La Cour européenne des droits de l'homme, au titre de l'article 3 de la convention européenne, a condamné la France dans son arrêt du 30 janvier 2020, car nul ne peut être soumis à la torture ni à des peines ou traitements inhumains ou dégradants. Ce droit est absolu, de sorte qu'il ne peut supporter d'exception. La Cour de cassation, dans un arrêt récent, datant du 8 juillet 2020, tranche une question de principe concernant l'obligation de mettre un terme, lorsque sont constatées, aux atteintes à la dignité des personnes placées en détention provisoire. L'arrêt du 15 décembre 2020 de la Cour de cassation précise la jurisprudence de la Cour européenne des droits de l'homme au regard de l'article 3 de la convention, qui interdit les peines ou traitements inhumains dégradants : en cas de surpopulation carcérale, chaque détenu placé en cellule collective doit bénéficier d'une surface minimum de 3 mètres carrés hors sanitaires.

Il faut être clair : plus on améliore les conditions de détention des détenus, plus on améliore les conditions de travail des agents. À cela s'ajoute le fait que l'article 12 du règlement intérieur du centre pénitentiaire de Perpignan – je prends toujours cet exemple – indique que chaque personne détenue doit disposer d'un lit individuel et d'une literie appropriée et entretenue convenablement et renouvelée quand c'est nécessaire. Or la situation est contraire à l'article 3 du code de déontologie du 30 décembre 2010, qui dit clairement que l'administration pénitentiaire s'acquitte de ses missions dans le respect de la Déclaration des droits de l'homme et du citoyen, de la Constitution, des conventions internationales, notamment la convention européenne de sauvegarde des droits de l'homme et des libertés fondamentales, et des lois réglementaires, dont l'article 3 de la convention européenne des droits de l'homme.

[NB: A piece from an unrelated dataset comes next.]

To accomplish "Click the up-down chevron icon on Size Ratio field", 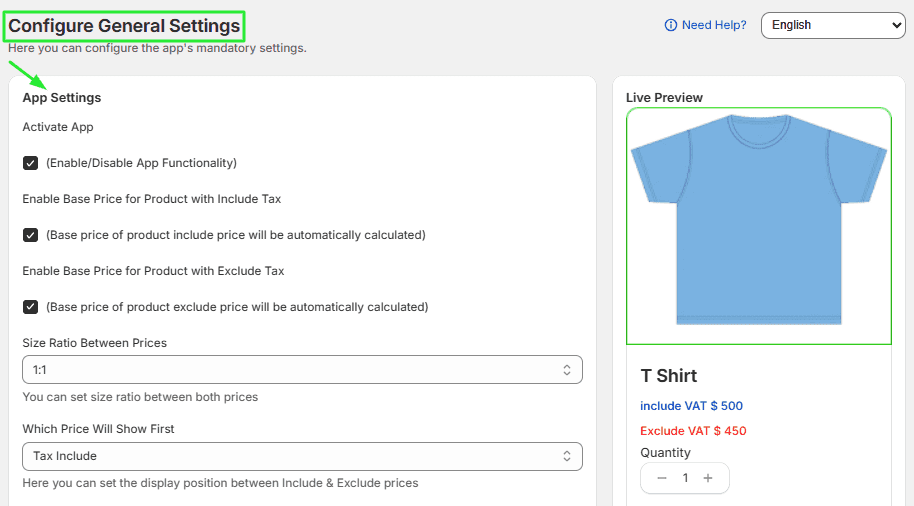I will (x=567, y=370).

Il ne faut pas oublier la situation pénitentiaire de l'outre-mer, parce qu'on y constate que la surpopulation carcérale est un fléau endémique. Il y manque des structures comme en métropole et, à ce titre, la France a été condamnée par l'Union européenne, car la plupart des établissements ont un taux d'occupation élevé. À cela s'ajoutent le climat, la pandémie et les agressions. Certaines cellules prévues pour quatre personnes sont occupées par neuf personnes et le droit au travail et à la formation professionnelle est pratiquement dénié, alors que la peine privative de prison a aussi pour objectif la réinsertion sociale de la personne condamnée et la resocialisation. Il est urgent que l'État réforme le droit du travail en prison et que le travail et la formation professionnelle deviennent enfin un axe central de la politique pénitentiaire outre-mer. La CHCDH – Commission nationale consultative des droits de l'homme – a préconisé la création d'une agence nationale chargée de l'emploi pénitentiaire auprès de délégations régionales et que les régions, y compris les structures ultramarines, assurent sans tarder les compétences nouvelles en matière de formation.

On ne peut qu'espérer – la CFTC formule ce vœu depuis des années – que, outre-mer, soient mis en place des ERIS, équipes régionales d'intervention et de sécurité, des équipes cynotechniques, des PREJ, pôles de rattachement des extractions judiciaires, des UHSA, unités hospitalières spécialement aménagées, des EPM, établissement pour mineurs, sans oublier des UHSI, unités hospitalières sécurisées.

Pour finir, nous souhaitons vivement, comme cela se fait en milieu ouvert, que soient créés des pôles SPIP – services pénitentiaires d'insertion et de probation. C'est primordial pour le bon fonctionnement et la bonne prise en charge des détenus.